Zhou Fang, Lü Linyuan, Liu Jianguo, Mariani Manuel Sebastian
Institute of Fundamental and Frontier Sciences, University of Electronic Science and Technology of China, Chengdu 610054, China.
Yangtze Delta Region Institute (Huzhou), University of Electronic Science and Technology of China, Huzhou 313001, China.
Natl Sci Rev. 2024 Mar 1;11(7):nwae073. doi: 10.1093/nsr/nwae073. eCollection 2024 Jul.

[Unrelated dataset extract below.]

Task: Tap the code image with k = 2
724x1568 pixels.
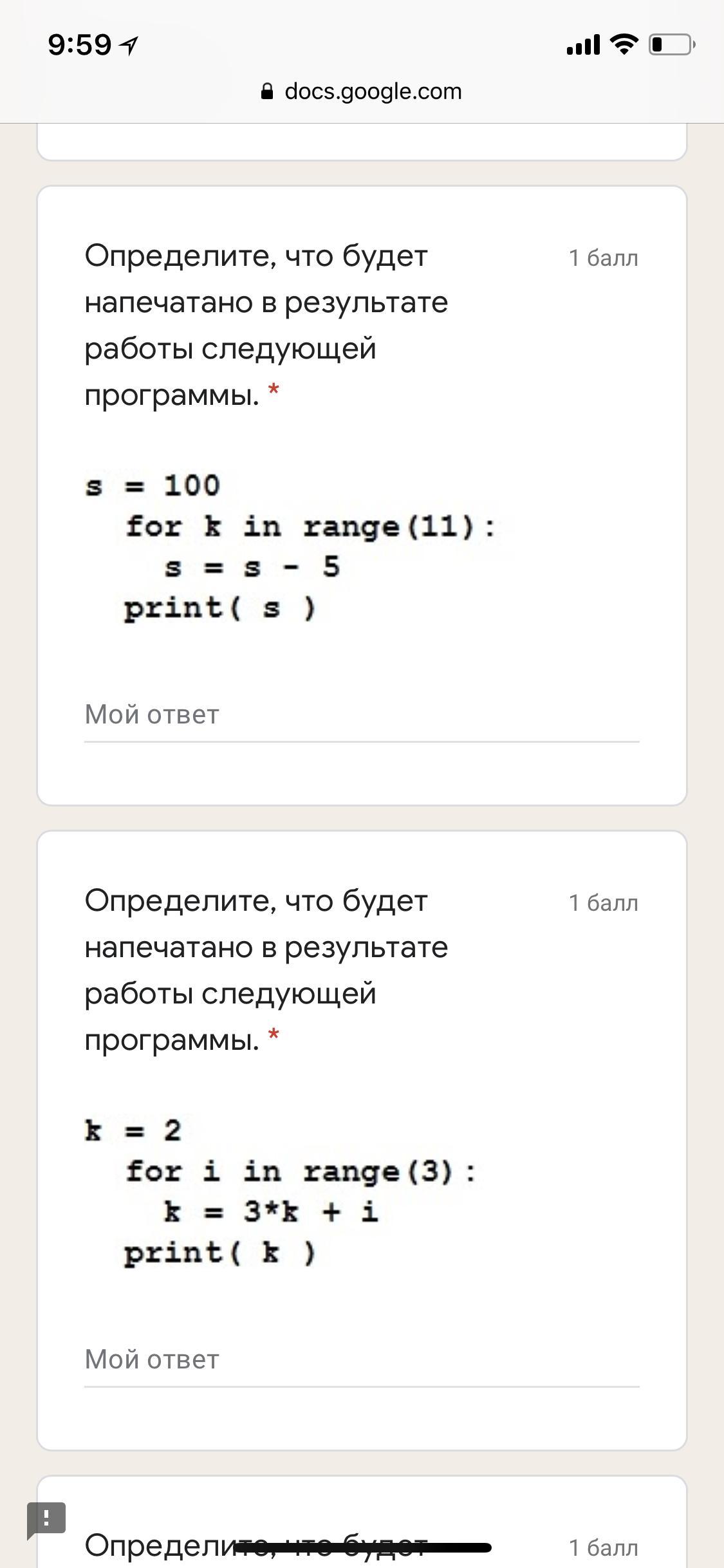Action: (x=283, y=1192)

Understanding the heterogeneous role of individuals in large-scale information spreading is essential to manage online behavior as well as its potential offline consequences. To this end, most existing studies from diverse research domains focus on the disproportionate role played by highly connected 'hub' individuals. However, we demonstrate here that information superspreaders in online social media are best understood and predicted by simultaneously considering two individual-level behavioral traits: influence and susceptibility. Specifically, we derive a nonlinear network-based algorithm to quantify individuals' influence and susceptibility from multiple spreading event data. By applying the algorithm to large-scale data from Twitter and Weibo, we demonstrate that individuals' estimated influence and susceptibility scores enable predictions of future superspreaders above and beyond network centrality, and reveal new insights into the network positions of the superspreaders.
了解个体在大规模信息传播中的异质作用对于管理在线行为及其潜在的线下后果至关重要。为此,来自不同研究领域的大多数现有研究都聚焦于高度连接的“枢纽”个体所起的不成比例的作用。然而,我们在此证明,通过同时考虑两个个体层面的行为特征:影响力和易感性,可以最好地理解和预测在线社交媒体中的信息超级传播者。具体而言,我们推导了一种基于网络的非线性算法,用于从多个传播事件数据中量化个体的影响力和易感性。通过将该算法应用于来自推特和微博的大规模数据,我们证明,个体的估计影响力和易感性得分能够在网络中心性之外预测未来的超级传播者,并揭示超级传播者网络位置的新见解。